Cogito ergo sum. Jeder kennt den Satz. Aber verstehen Sie die Pointe wirklich? Erst der argumentative Kontext bringt sie ans Licht. Am Anfang der Neuzeit schickt sich Descartes (1596-1650) an, die Schranken der mittelalterlichen Philosophie zu durchbrechen und eine neue zu begründen, an Gewissheit und Klarheit den beginnenden Naturwissenschaften ebenbürtig.

Dazu unterzieht er alles, was er bislang für wahr gehalten hat, einer radikalen Kritik. Er macht tabula rasa, lässt keine Erkenntnis gelten, die nicht vollkommen gewiss ist, an der ich auch nur im Mindesten zweifeln kann. Der Guillotine dieses Skeptizismus fallen unsere alltäglichen Vorurteile zum Opfer, die gängigen wissenschaftlichen Vorstellungen, unsere Sinneseindrücke und sogar die mathematischen Sätze. Denn überall könnten wir uns täuschen. Selbst wo wir uns im Besitz eines sicheren Wissens wähnen, könnte ein böser Geist uns dies vorgaukeln.

Was bleibt da noch? Gibt es denn gar keinen sicheren Boden unter meinen Füssen? Doch halt! Eines lässt sich nicht bestreiten: Gerade der Zweifel enthält eine Gewissheit, nämlich dass da einer ist, der zweifelt. Ich. Ich zweifle, also bin ich. Auf diesem unabweislichen Faktum baut Descartes in der Folge sein ganzes Gedankengebäude auf.

Descartes prägt bis heute unser Denken: Seinem Rationalismus folgend, trennen wir Geist und Materie strikt voneinander, legen wir einen Graben zwischen unsere Innenwelt und die Wirklichkeit „da draussen“, und der Vernunft gewähren wir Vorrang vor Gefühlen, Körperempfindungen und Intuitionen.

Kein Wunder, hat Descartes’ Dualismus Kritiker auf den Plan gerufen, nicht erst mit der modernen Neurowissenschaft. Der Gehirnforscher Antonio Damasio breitet in seinem Werk „Descartes‘ Irrtum“ eine Fülle von Forschungsergebnissen aus, die demonstrieren: Es gibt kein Denken ohne Gefühle.

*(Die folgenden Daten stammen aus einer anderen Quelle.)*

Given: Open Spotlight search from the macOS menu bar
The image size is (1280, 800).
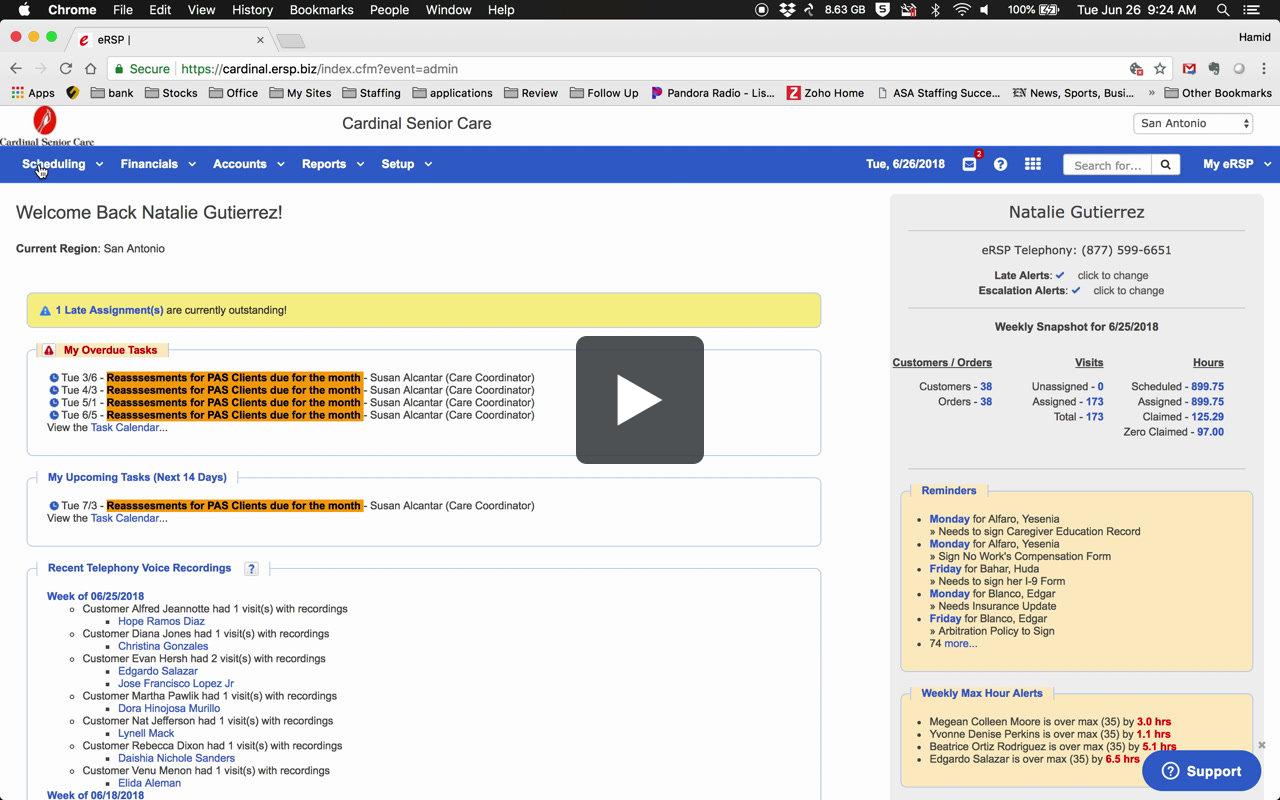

Menschen, die von ihren Emotionen abgetrennt sind –  sei es experimentell oder aufgrund von Gehirnverletzungen – sind ausserstande, vernünftige Entscheidungen zu fällen, und scheitern bei ihrer Lebensbewältigung kläglich. Gefühle aber sind mit unserem Körper verbunden. Körper und Geist bilden eine unauflösliche Einheit.

Müssen wir also Descartes schreddern? Keineswegs, meine ich. Auch wenn Körper und Geist tatsächlich aufs Engste verbunden sind, die irritierende Erfahrung des Skeptikers, die uns alle gelegentlich befällt, ist damit nicht erledigt: Ich bin eingesperrt in mein eigenes Ich. Zu meiner Innenwelt habe ich einen direkten Zugang. Sie ist mir unmittelbarer gegeben als deine und als die Welt „da draussen“.

Leben heisst, alles integrieren: die Aussenwelt, den Körper und den andern Menschen.

Freilich enthält sie weit mehr, als Descartes gelten lässt: nicht nur Begriffe und Schlüsse, sondern auch körperliche Empfindungen, Emotionen und Ahnungen – kurz, mein ganzes Bewusstsein. Darum müsste der Satz heute lauten: „Ich habe Bewusstsein, also lebe ich“. Und leben wiederum heisst, alles zu integrieren, was es enthält. Insbesondere das, was der Dualist aussperrt: die Aussenwelt, den Körper und den andern Menschen. Das wirklich ernst zu nehmen, bedeutet: nicht nur den Verstand pflegen, sondern gleichermassen die Sinnlichkeit. Nicht bloss für den Geist leben, sondern ebenso für unseren Körper. Nicht nur den Verstand sprechen lassen, sondern genauso die Gefühle. Sie meinen, Sie täten dies bereits? – Sind Sie sicher?